# Exercise directions
Report only the number of lines that contain the string "agent" in the records below.

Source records
╔══

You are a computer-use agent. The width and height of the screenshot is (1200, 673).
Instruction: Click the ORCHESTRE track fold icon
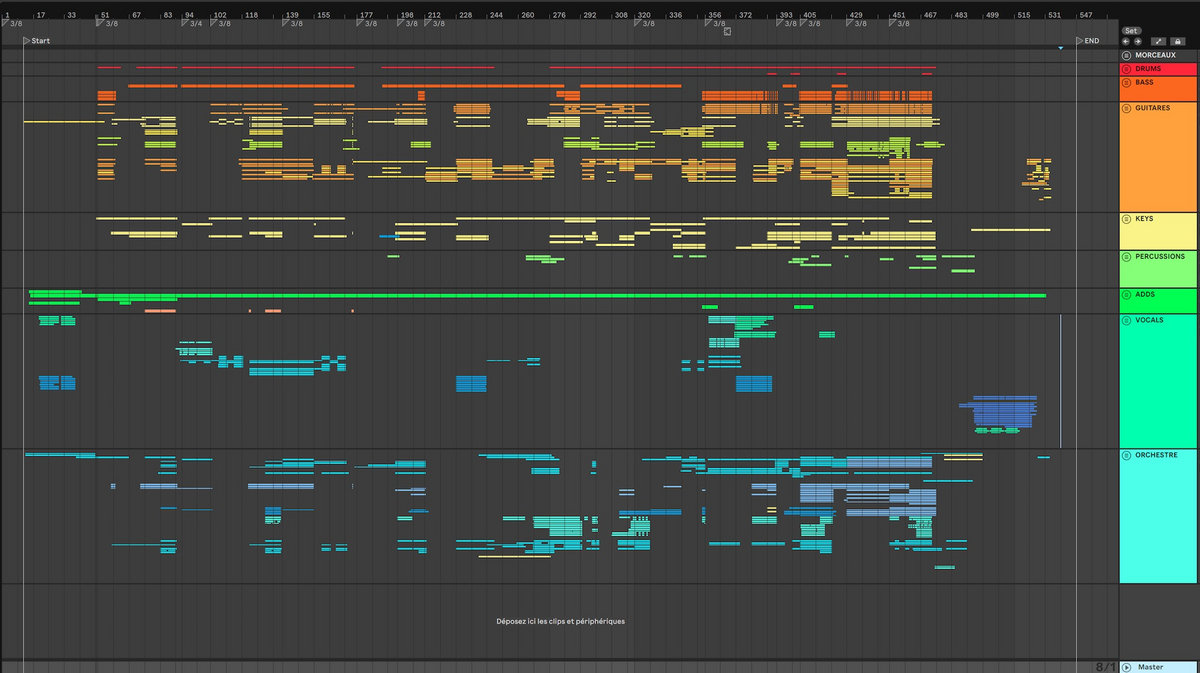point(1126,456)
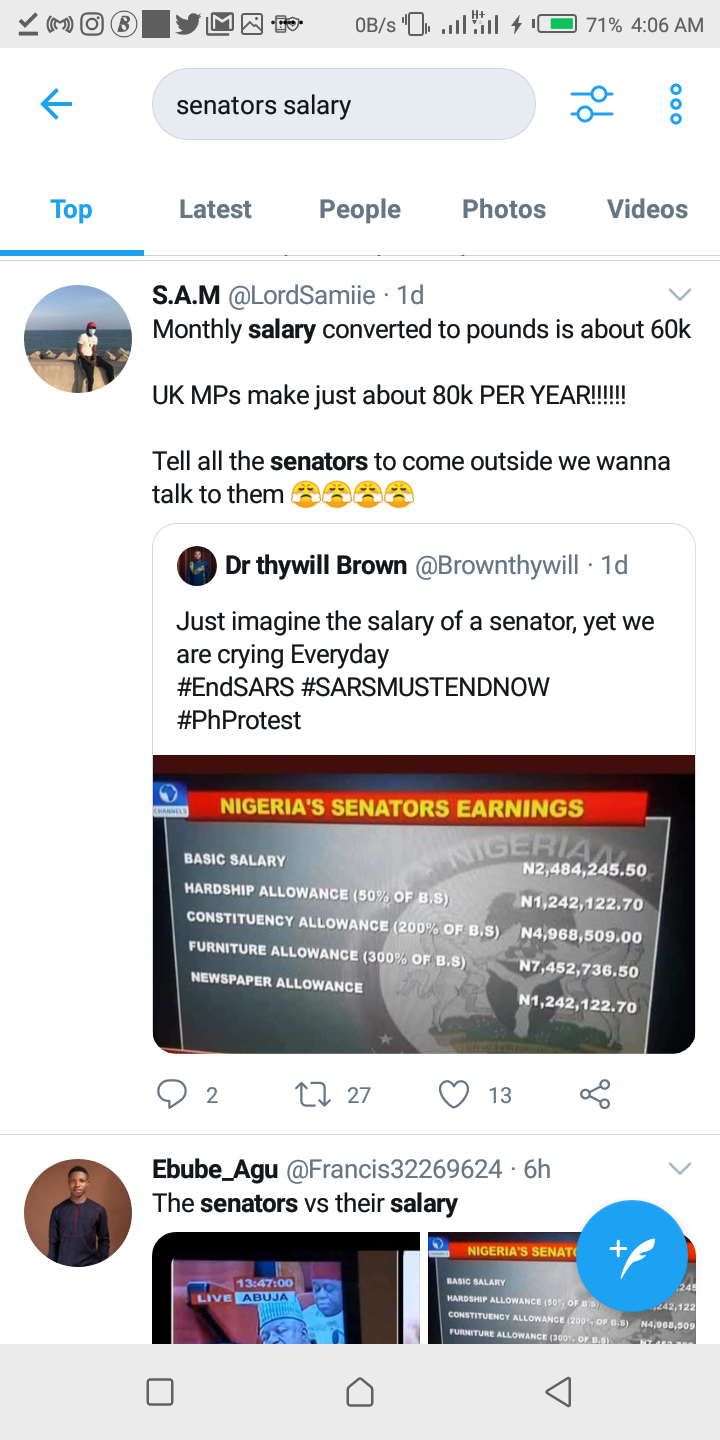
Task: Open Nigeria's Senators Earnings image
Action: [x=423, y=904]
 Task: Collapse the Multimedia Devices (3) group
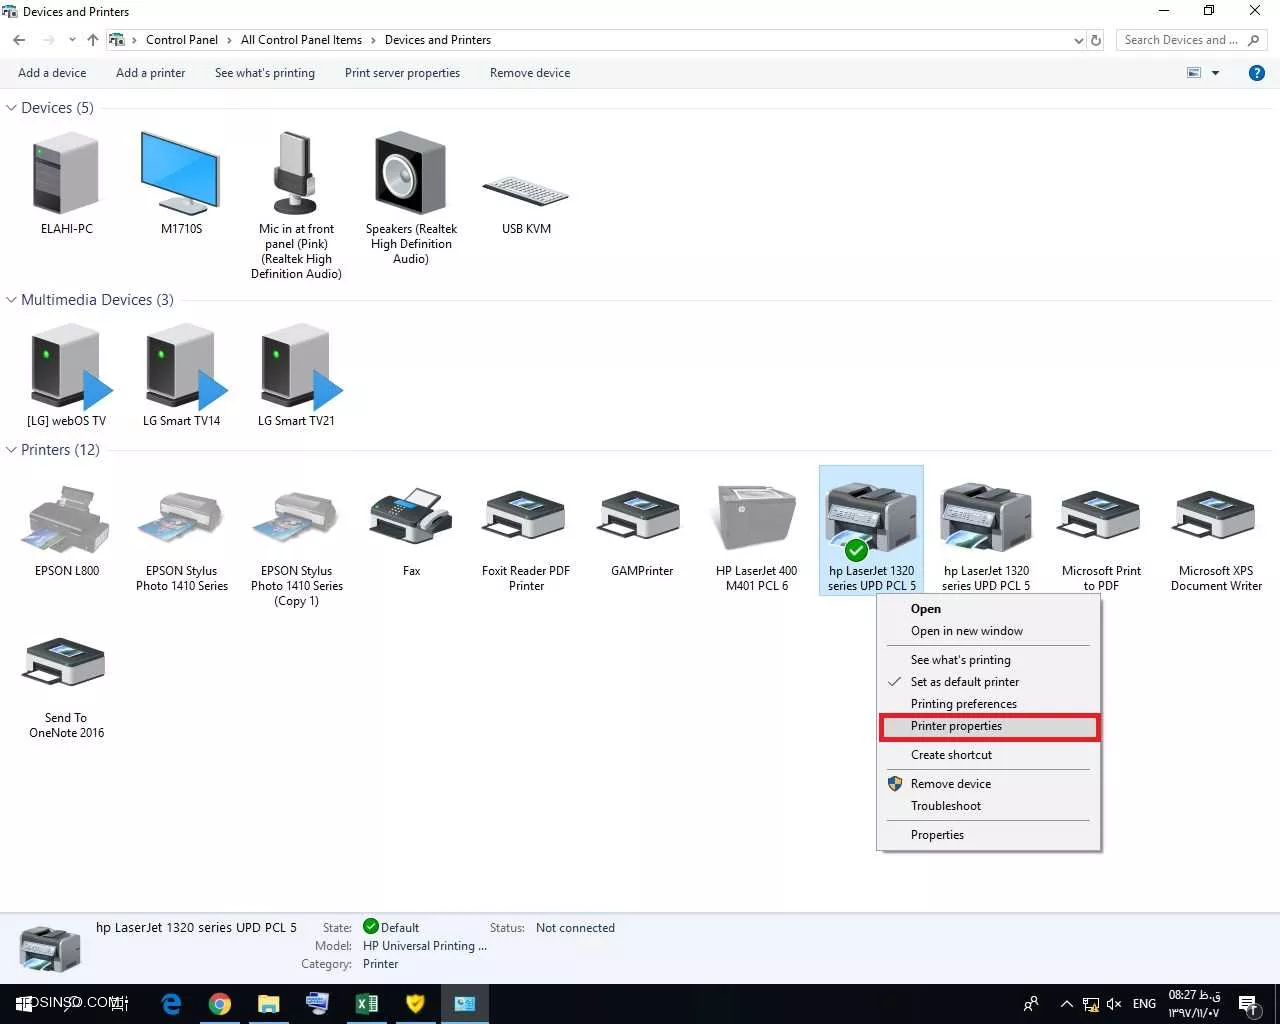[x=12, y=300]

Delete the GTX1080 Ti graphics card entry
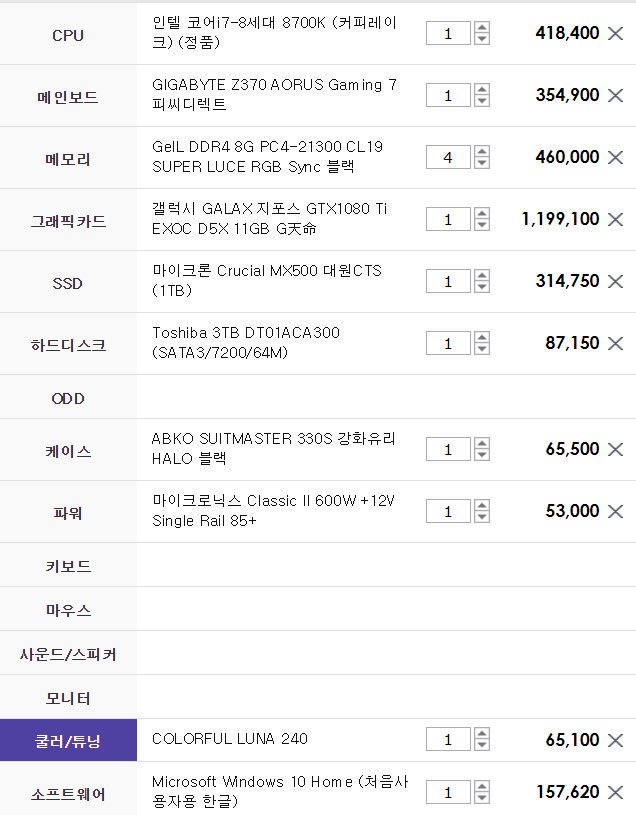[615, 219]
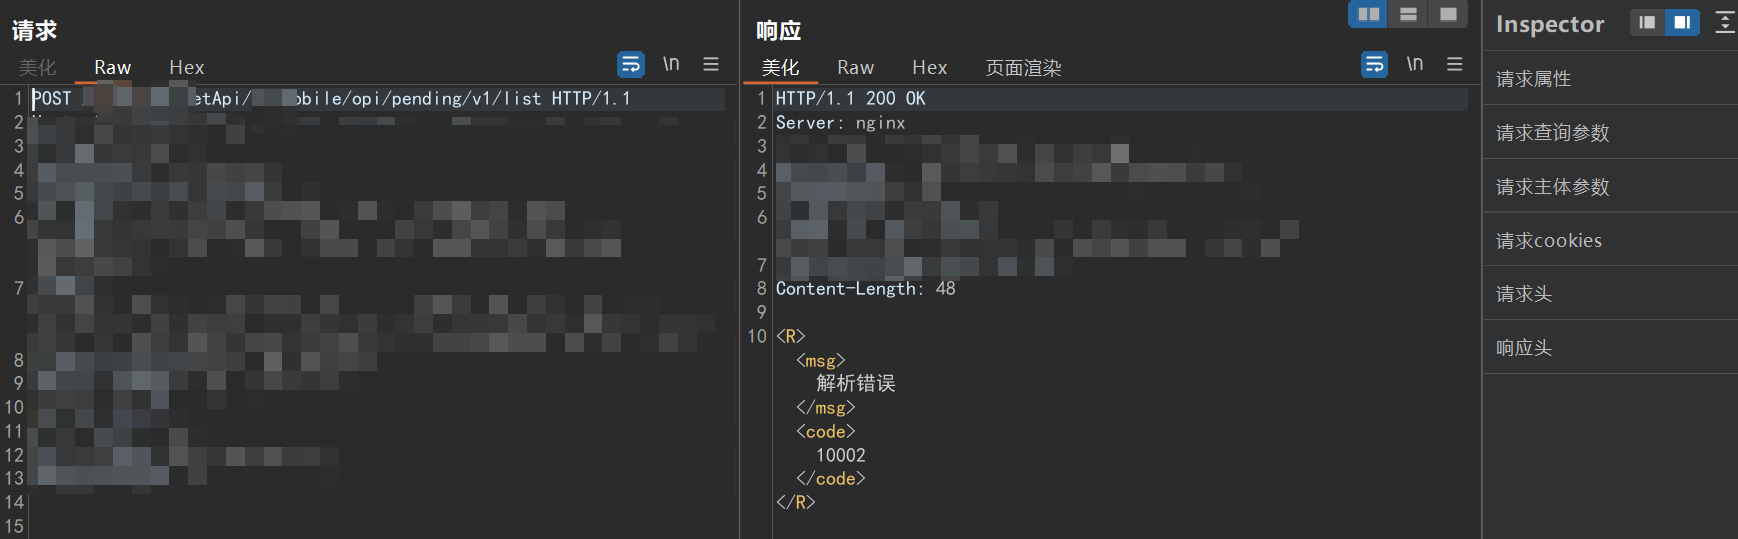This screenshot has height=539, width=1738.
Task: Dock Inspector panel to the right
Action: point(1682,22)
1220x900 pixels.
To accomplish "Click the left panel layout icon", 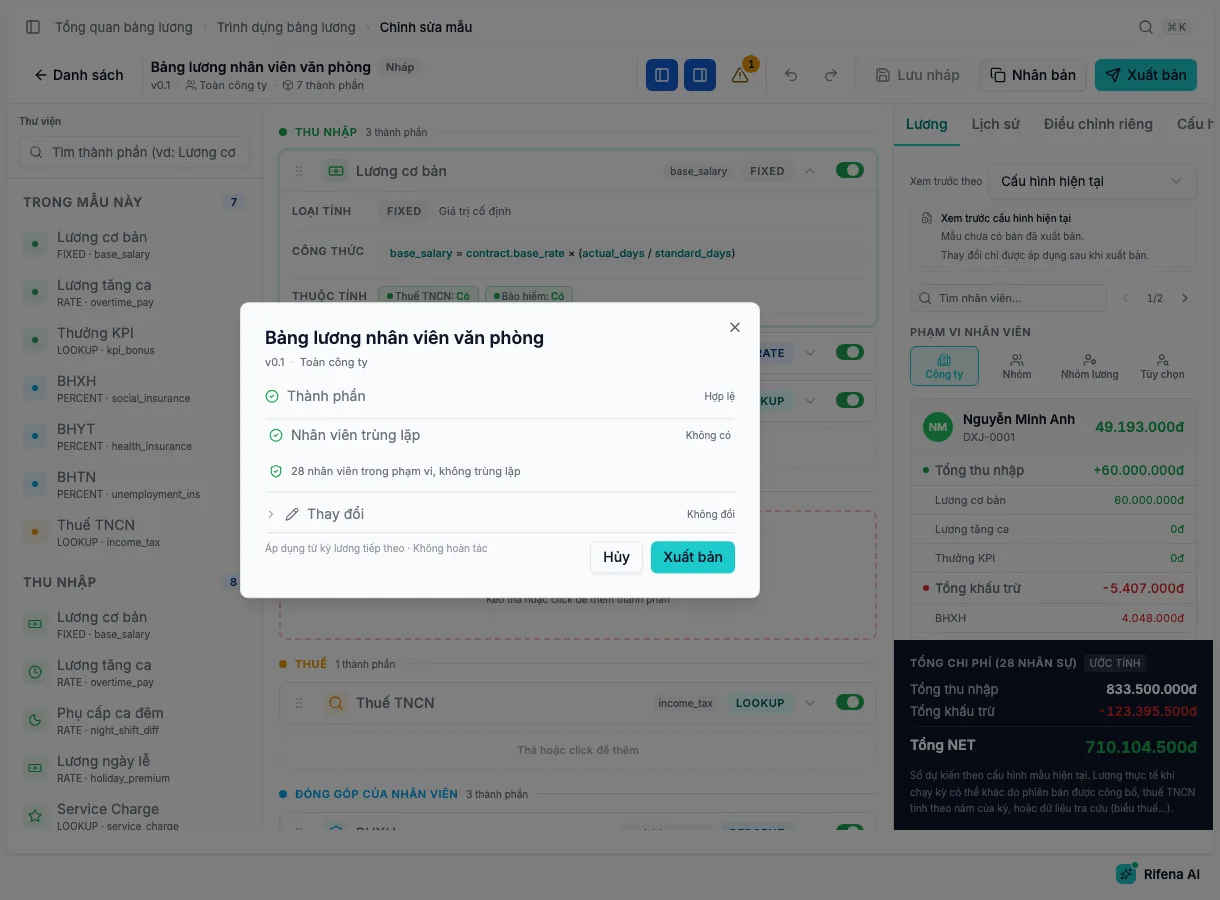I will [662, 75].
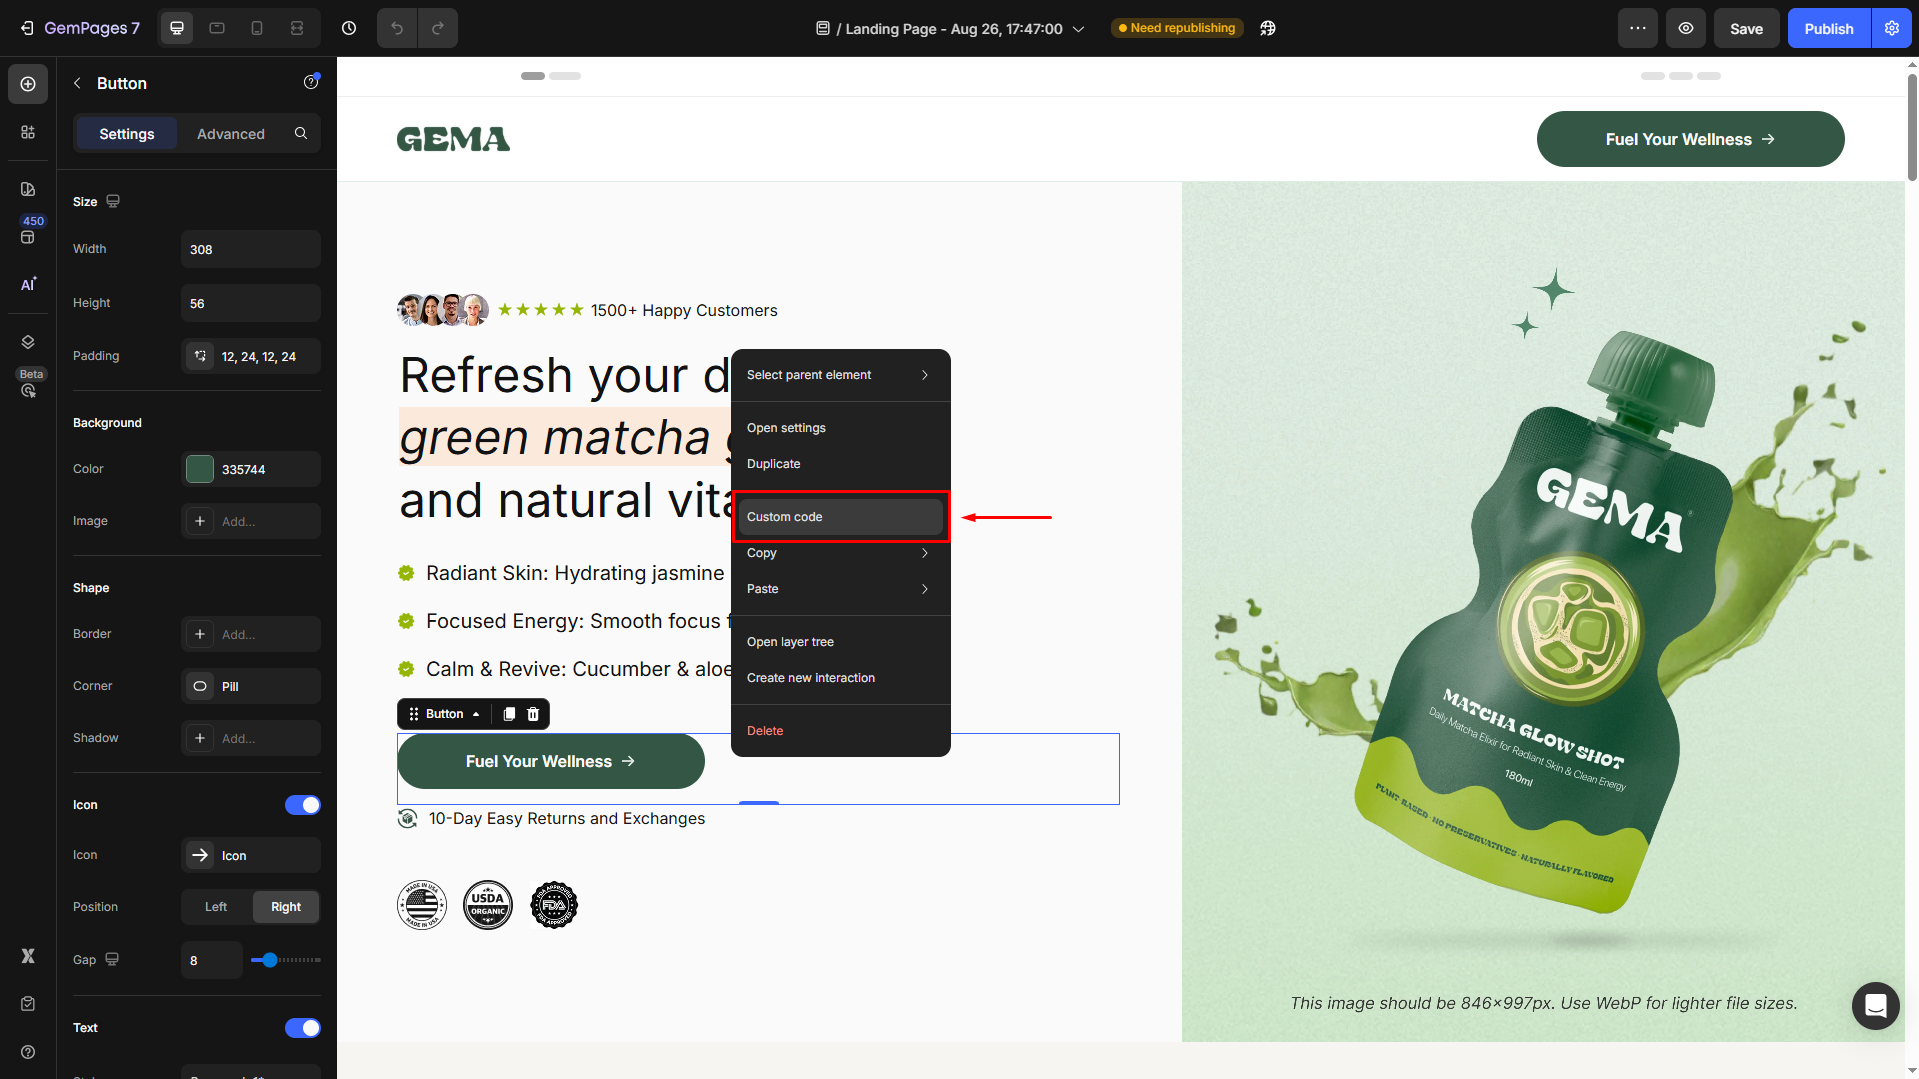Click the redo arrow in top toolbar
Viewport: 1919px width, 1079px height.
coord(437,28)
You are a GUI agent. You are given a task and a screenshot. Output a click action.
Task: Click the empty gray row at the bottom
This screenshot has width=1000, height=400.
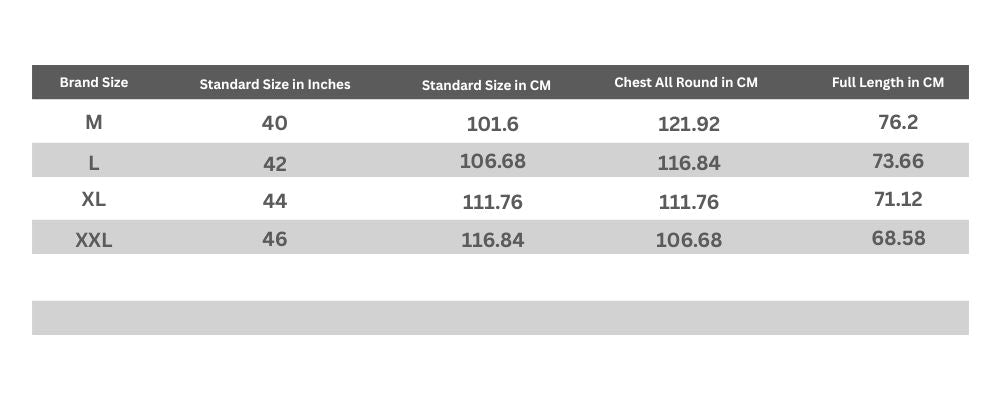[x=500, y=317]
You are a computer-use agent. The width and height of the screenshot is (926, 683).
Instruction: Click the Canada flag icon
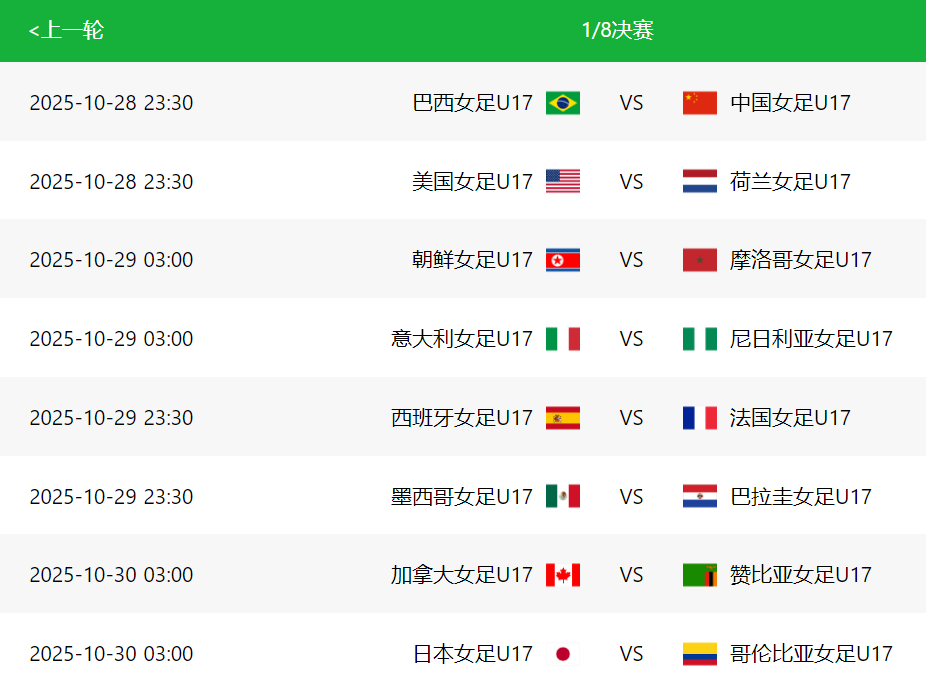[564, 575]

╚══

# Response
3